--- RAW DATA ---
-- Opening Marker --
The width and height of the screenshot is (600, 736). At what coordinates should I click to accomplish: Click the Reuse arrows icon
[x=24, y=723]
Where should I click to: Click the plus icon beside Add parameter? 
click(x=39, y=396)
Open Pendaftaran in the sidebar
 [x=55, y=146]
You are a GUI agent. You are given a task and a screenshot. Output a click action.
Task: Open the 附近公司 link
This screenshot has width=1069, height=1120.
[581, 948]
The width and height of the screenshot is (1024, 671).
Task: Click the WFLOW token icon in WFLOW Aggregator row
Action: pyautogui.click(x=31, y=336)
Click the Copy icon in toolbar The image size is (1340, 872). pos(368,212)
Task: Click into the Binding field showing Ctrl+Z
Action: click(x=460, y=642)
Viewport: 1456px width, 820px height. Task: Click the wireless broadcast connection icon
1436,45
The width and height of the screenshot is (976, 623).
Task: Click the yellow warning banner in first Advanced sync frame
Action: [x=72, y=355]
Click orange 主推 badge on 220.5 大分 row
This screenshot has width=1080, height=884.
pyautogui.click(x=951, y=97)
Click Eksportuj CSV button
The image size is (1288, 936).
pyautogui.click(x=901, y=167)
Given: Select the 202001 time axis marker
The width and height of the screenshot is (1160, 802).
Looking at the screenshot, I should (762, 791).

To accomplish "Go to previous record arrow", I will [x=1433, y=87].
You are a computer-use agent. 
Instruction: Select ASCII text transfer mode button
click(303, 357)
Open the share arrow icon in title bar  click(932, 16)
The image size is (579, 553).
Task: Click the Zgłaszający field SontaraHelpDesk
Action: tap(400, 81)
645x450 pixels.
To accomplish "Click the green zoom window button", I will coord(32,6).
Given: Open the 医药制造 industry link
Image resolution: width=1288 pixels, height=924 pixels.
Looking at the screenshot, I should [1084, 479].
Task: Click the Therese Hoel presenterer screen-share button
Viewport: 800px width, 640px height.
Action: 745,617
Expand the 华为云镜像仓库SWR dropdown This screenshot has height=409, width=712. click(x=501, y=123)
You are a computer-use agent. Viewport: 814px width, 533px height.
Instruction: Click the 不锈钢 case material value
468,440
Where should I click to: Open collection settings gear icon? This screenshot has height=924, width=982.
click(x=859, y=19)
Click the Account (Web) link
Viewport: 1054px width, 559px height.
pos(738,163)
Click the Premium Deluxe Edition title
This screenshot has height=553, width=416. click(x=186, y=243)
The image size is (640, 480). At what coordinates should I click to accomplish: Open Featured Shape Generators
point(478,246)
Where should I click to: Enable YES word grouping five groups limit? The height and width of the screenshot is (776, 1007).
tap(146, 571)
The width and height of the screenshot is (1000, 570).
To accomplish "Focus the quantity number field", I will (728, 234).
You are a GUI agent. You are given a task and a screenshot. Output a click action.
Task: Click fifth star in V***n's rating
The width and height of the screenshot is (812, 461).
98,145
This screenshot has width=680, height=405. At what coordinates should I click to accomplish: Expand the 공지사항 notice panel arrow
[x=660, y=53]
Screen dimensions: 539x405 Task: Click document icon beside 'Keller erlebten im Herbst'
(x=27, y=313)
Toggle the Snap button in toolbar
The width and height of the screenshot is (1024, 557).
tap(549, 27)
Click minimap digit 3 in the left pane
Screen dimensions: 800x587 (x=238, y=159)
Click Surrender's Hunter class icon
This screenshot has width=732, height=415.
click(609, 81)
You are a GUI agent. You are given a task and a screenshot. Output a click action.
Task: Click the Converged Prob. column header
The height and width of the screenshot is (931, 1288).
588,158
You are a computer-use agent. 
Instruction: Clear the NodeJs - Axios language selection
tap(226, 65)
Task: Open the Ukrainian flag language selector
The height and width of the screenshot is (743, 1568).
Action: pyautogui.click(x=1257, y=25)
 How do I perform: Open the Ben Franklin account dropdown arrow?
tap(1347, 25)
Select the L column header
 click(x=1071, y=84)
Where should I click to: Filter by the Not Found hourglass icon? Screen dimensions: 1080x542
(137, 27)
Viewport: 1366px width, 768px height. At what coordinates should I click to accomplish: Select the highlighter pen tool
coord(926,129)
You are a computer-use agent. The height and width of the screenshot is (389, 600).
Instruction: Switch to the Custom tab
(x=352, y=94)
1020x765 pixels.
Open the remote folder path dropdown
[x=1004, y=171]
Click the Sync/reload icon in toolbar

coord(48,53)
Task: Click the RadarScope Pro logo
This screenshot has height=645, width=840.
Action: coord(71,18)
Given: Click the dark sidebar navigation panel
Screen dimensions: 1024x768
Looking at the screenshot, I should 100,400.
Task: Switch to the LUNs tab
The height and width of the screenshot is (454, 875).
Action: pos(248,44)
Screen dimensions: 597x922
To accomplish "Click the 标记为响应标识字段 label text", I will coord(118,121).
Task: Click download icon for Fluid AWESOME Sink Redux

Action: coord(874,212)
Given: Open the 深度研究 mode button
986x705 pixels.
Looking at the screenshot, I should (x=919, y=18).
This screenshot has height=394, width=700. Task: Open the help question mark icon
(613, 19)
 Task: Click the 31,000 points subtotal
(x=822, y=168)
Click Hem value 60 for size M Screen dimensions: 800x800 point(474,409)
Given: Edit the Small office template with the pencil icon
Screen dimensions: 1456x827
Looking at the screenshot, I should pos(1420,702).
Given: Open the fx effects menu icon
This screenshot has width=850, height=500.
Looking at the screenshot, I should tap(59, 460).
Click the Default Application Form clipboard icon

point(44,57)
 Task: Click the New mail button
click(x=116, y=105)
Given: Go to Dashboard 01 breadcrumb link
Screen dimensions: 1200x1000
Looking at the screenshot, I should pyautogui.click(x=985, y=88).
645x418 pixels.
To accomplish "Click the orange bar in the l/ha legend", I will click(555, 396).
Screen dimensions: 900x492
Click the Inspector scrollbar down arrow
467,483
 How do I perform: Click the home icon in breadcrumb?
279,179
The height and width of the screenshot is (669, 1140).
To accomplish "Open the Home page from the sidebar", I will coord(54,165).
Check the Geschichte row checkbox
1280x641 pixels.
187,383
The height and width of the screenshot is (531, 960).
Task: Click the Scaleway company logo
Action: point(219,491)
-- Closing Marker --
--- WORK REQUIRED ---
Count every line of the data above that includes the word "computer", then state the total and nothing more.

--- RESULT FOR THIS EXERCISE ---
4